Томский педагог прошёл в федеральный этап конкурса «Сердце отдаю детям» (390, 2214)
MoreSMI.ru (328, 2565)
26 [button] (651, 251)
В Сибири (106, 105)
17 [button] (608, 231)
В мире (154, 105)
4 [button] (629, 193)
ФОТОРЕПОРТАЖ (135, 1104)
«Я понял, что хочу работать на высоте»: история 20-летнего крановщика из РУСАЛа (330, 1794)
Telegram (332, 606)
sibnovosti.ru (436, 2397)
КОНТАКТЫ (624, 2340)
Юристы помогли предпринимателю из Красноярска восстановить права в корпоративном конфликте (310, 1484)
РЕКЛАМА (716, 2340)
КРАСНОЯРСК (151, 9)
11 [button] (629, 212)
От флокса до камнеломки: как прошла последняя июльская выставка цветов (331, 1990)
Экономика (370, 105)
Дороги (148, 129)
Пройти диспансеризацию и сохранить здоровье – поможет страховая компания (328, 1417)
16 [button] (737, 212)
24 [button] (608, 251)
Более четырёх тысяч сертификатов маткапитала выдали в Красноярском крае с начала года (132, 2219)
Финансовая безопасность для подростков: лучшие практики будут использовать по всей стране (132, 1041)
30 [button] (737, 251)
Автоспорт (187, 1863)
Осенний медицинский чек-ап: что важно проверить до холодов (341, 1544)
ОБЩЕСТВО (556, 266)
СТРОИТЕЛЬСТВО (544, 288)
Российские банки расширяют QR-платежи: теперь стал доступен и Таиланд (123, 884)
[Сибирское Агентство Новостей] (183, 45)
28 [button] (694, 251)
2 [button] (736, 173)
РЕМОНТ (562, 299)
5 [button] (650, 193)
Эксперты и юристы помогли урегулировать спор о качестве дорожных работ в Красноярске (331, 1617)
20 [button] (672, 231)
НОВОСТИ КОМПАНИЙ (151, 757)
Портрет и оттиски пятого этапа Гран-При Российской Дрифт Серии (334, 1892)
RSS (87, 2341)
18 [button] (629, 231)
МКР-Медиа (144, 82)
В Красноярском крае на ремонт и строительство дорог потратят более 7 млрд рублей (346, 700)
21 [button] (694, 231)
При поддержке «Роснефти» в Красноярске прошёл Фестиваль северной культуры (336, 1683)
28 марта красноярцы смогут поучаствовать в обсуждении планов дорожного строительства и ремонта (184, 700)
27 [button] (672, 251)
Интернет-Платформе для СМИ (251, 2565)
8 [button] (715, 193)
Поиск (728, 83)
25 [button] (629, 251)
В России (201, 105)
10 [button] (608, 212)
━━━━━━━━━━━━━━━━━━━━
- What you have to do -
Could you restate, word for word, the lines above from the one with "26 [button] (651, 251)" to the one with "11 [button] (629, 212)", both included?

- Answer -
26 [button] (651, 251)
В Сибири (106, 105)
17 [button] (608, 231)
В мире (154, 105)
4 [button] (629, 193)
ФОТОРЕПОРТАЖ (135, 1104)
«Я понял, что хочу работать на высоте»: история 20-летнего крановщика из РУСАЛа (330, 1794)
Telegram (332, 606)
sibnovosti.ru (436, 2397)
КОНТАКТЫ (624, 2340)
Юристы помогли предпринимателю из Красноярска восстановить права в корпоративном конфликте (310, 1484)
РЕКЛАМА (716, 2340)
КРАСНОЯРСК (151, 9)
11 [button] (629, 212)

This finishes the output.